No publisher had been charged under the Espionage Act until Assange, and many press freedom groups have said his prosecution sets a dangerous precedent intended to criminalize journalism. U.S. prosecutors and critics of Assange have argued WikiLeaks’ publication of classified material put the lives of U.S. allies at risk, but there is no evidence that anyone was put in danger as a result of the documents being published.
The editors and publishers of the U.S. and European outlets that worked with Assange on the publication of excerpts from more than 250,000 documents he obtained in the Cablegate leak — The Guardian, The New York Times, Le Monde, Der Spiegel and El País — wrote an open letter in 2022 calling for the U.S. to drop the charges against Assange.
The Obama administration elected not to indict Assange in 2013 over WikiLeaks’ 2010 publication of the classified cables because it would have had to also indict journalists from major news outlets who published the same materials. Former President Obama also commuted Manning’s 35-year sentence for violations of the Espionage Act and other offenses to seven years in January 2017, and Manning, who had been imprisoned since 2010, was released later that year.
But the Justice Department under former President Trump later moved to indict Assange under the Espionage Act, and the Biden administration has continued to pursue his prosecution.
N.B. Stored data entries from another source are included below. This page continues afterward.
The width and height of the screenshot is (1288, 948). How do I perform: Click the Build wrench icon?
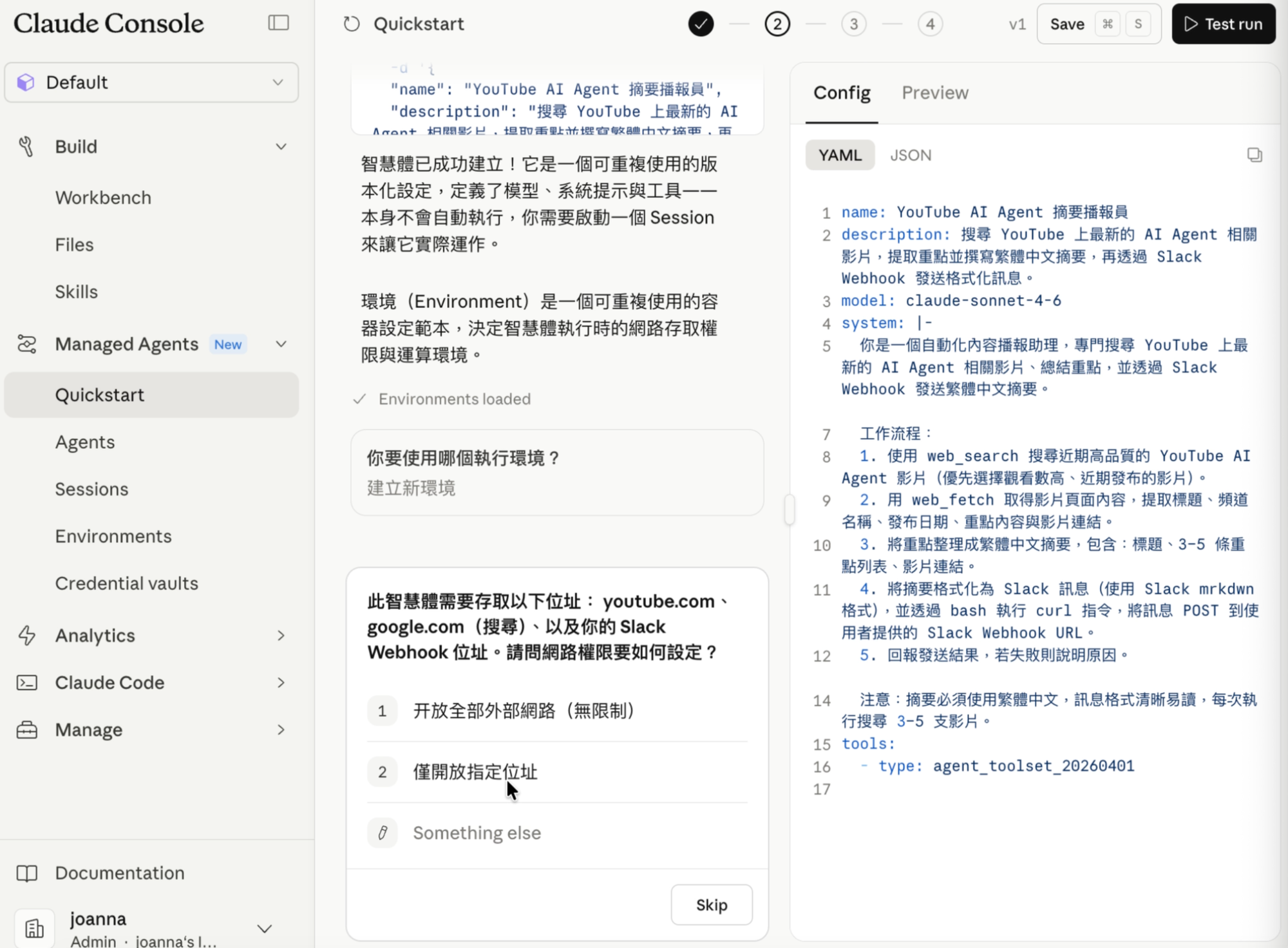[x=26, y=147]
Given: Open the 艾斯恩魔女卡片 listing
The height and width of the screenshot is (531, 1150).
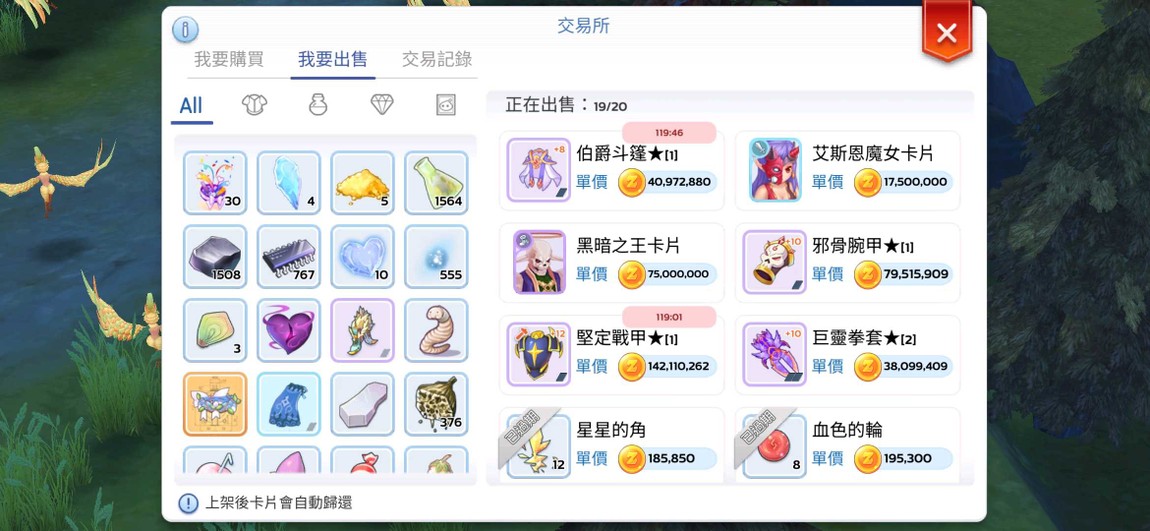Looking at the screenshot, I should (848, 169).
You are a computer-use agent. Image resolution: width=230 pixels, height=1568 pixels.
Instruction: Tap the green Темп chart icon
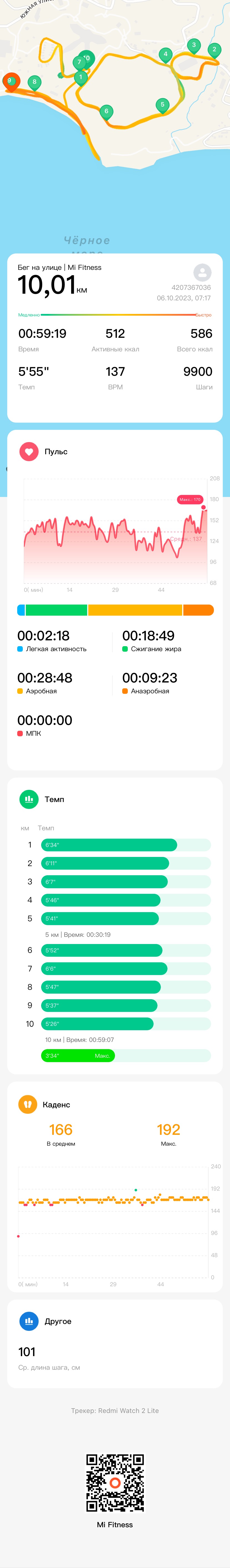coord(29,799)
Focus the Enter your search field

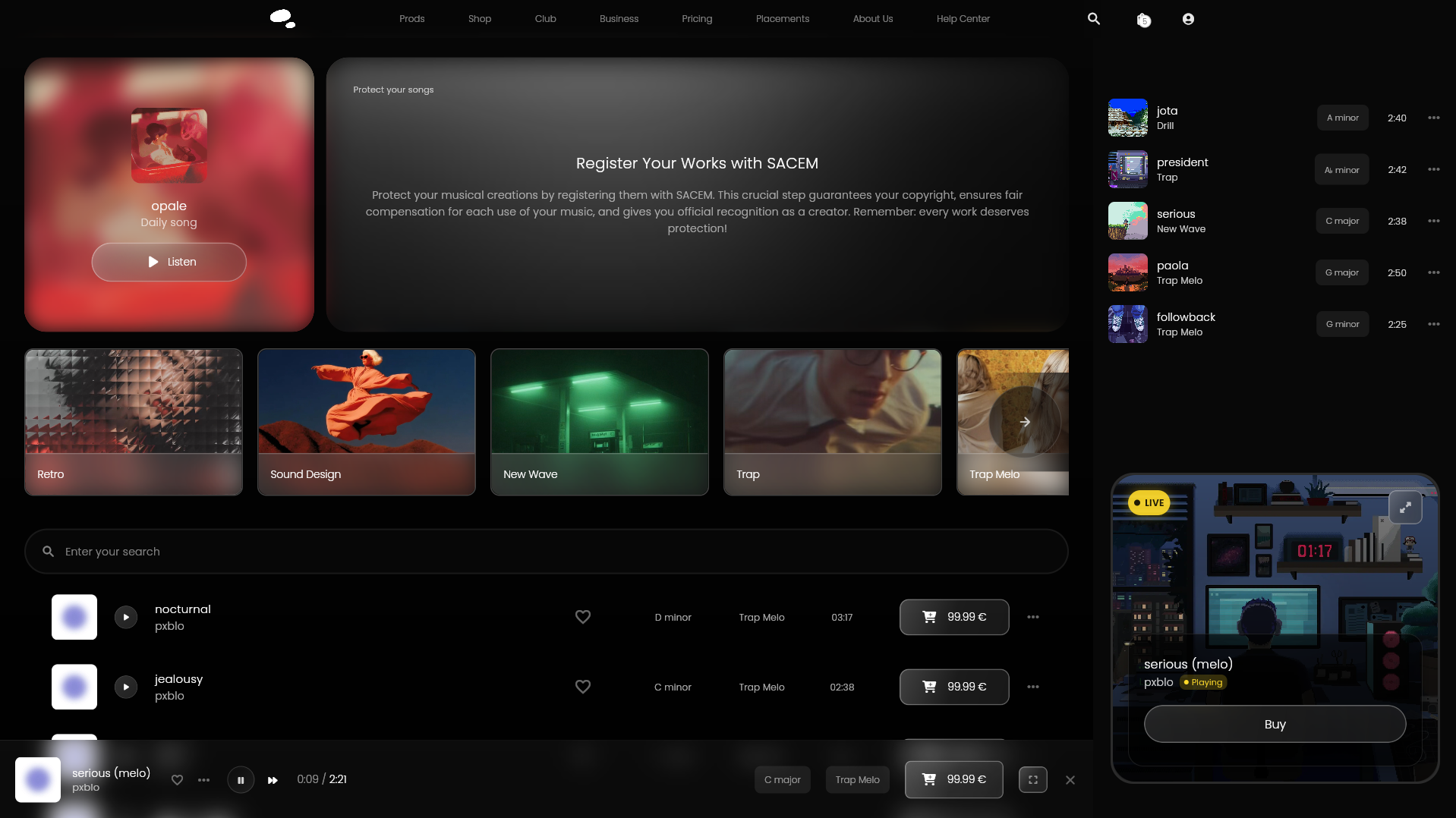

‘I call on the Government of the United Kingdom to carefully review Mr. Assange’s extradition order with a view to ensuring full compliance with the absolute and non-derogable prohibition of refoulement to torture and other cruel, inhuman or degrading treatment or punishment and to take all the necessary measures to safeguard Mr. Assange’s physical and mental health,’ Edwards said.
Assange’s lawyer in the U.K., Jennifer Robinson, has previously said she fears he ‘would not survive if extradited to the U.S.’
Under the Trump administration, the CIA allegedly had plans to kill Assange over the publication of sensitive agency hacking tools known as ‘Vault 7,’ which were leaked to Wikileaks, Yahoo reported in 2021. The agency said the leak represented ‘the largest data loss in CIA history.’
The CIA was accused of having discussions ‘at the highest levels’ of the administration about plans to assassinate Assange in London and allegedly followed orders from then-CIA director Mike Pompeo to draw up kill ‘sketches’ and ‘options.’ The agency also had advanced plans to kidnap and rendition Assange and had made a political decision to charge him, according to the Yahoo report.
WikiLeaks also published internal communications in 2016 between the Democratic National Committee and presidential candidate Hillary Clinton’s campaign that revealed the DNC’s attempts to boost Clinton in that year’s Democratic primary.